*EXERCISE DESCRIPTION:* Pictures are not part of the answer. Return the lines from the one containing "Open Upendra Rajan instructor link" through the end of the data, both included, exactly as they appear.

** INFORMATION follows **

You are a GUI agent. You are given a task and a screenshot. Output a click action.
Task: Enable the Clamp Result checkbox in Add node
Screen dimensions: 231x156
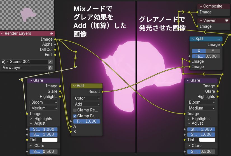(75, 110)
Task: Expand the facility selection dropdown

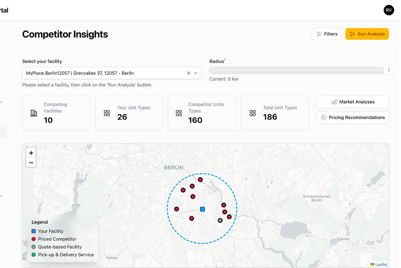Action: pyautogui.click(x=195, y=73)
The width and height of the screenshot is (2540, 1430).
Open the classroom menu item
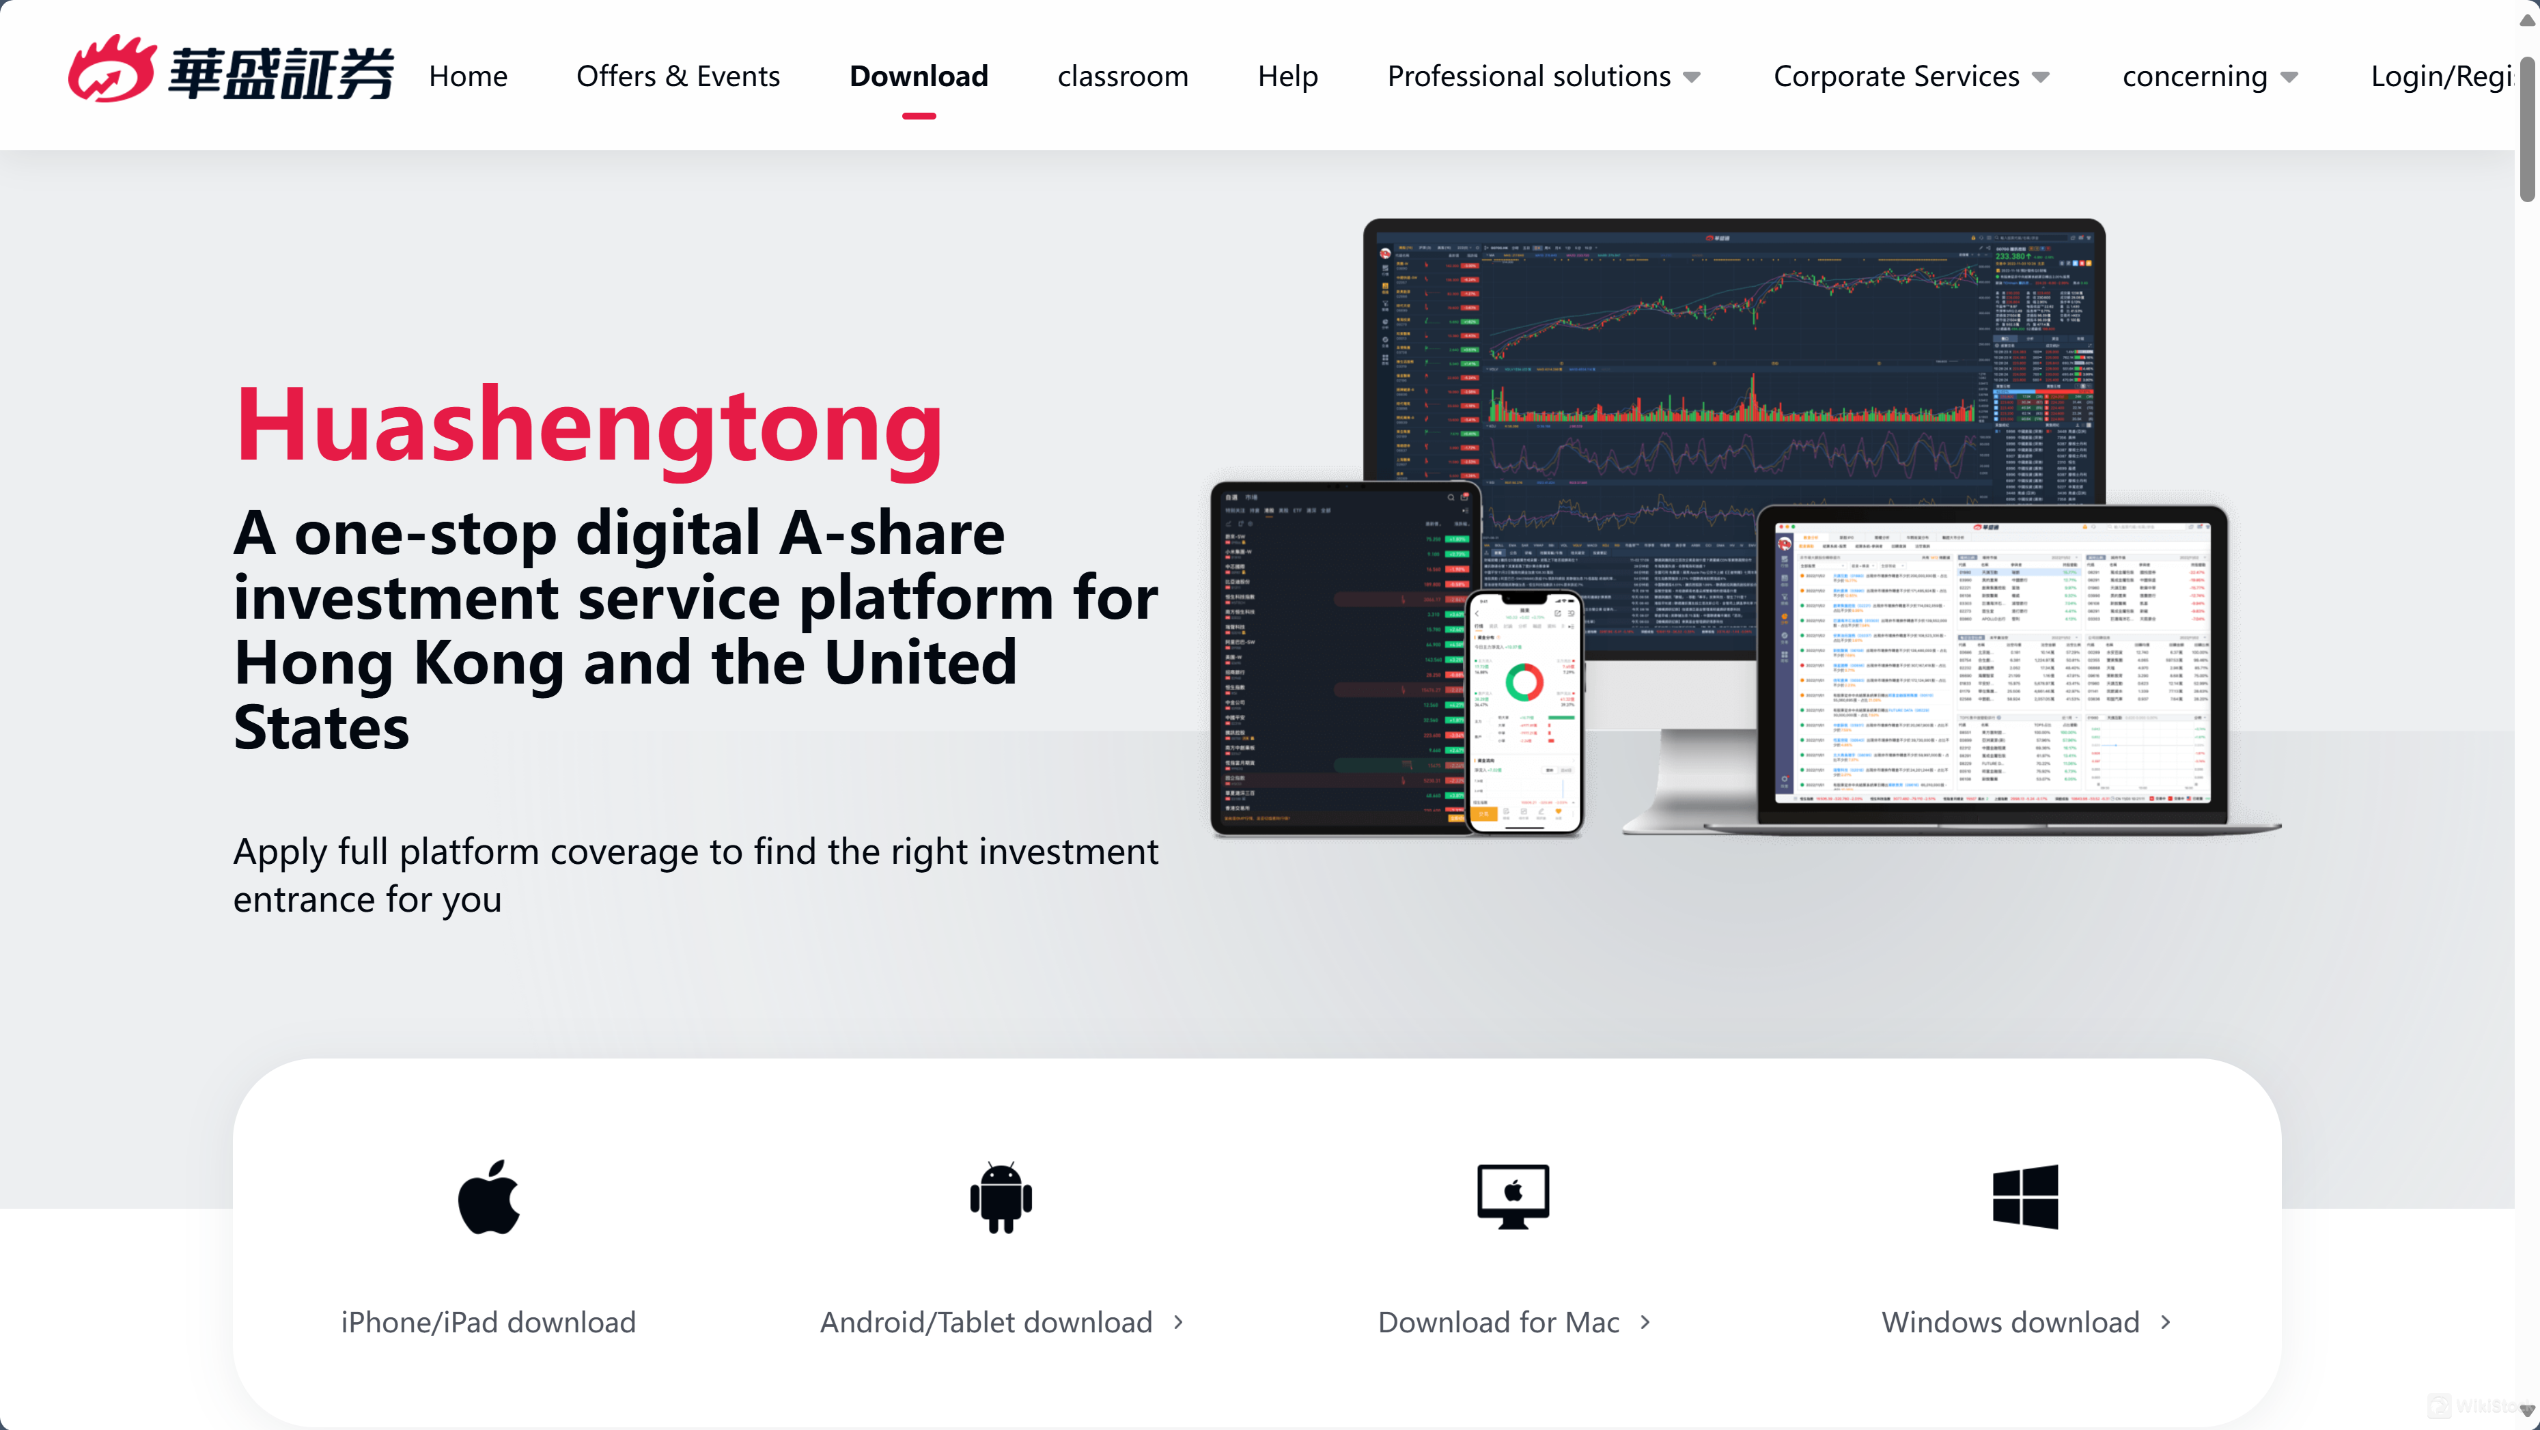tap(1123, 75)
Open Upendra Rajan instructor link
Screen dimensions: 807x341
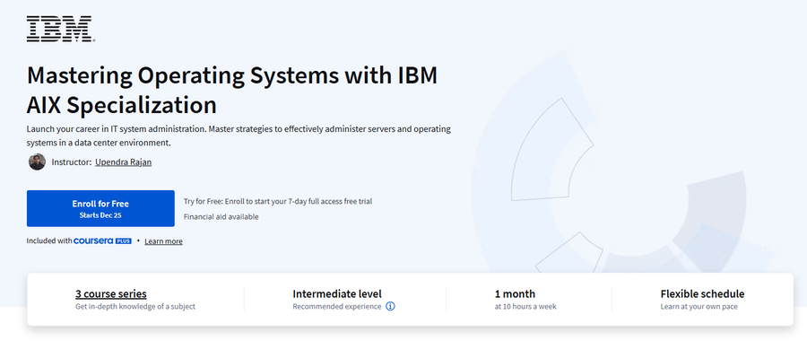(124, 162)
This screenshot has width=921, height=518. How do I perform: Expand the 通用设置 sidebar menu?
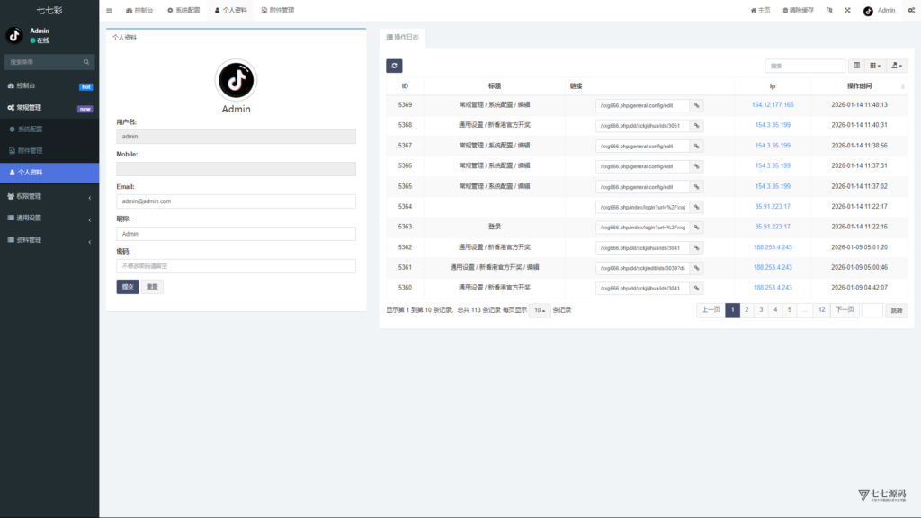pos(49,218)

** End of INFORMATION **

*WRITTEN SOLUTION:*
Open Upendra Rajan instructor link
Screen dimensions: 807x341
(124, 162)
This screenshot has width=921, height=518. How do I perform: Expand the 通用设置 sidebar menu?
pos(49,218)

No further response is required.